Element and text location data:
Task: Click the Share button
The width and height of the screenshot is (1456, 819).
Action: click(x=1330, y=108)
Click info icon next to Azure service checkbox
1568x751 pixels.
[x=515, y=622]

### EXERCISE DIRECTIONS
Rewrite the listing with "Share" replaced by "Export" and everything else kept the same.

### EXERCISE SOLUTION
Task: Click the Export button
The width and height of the screenshot is (1456, 819).
Action: click(x=1330, y=108)
Click info icon next to Azure service checkbox
1568x751 pixels.
[x=515, y=622]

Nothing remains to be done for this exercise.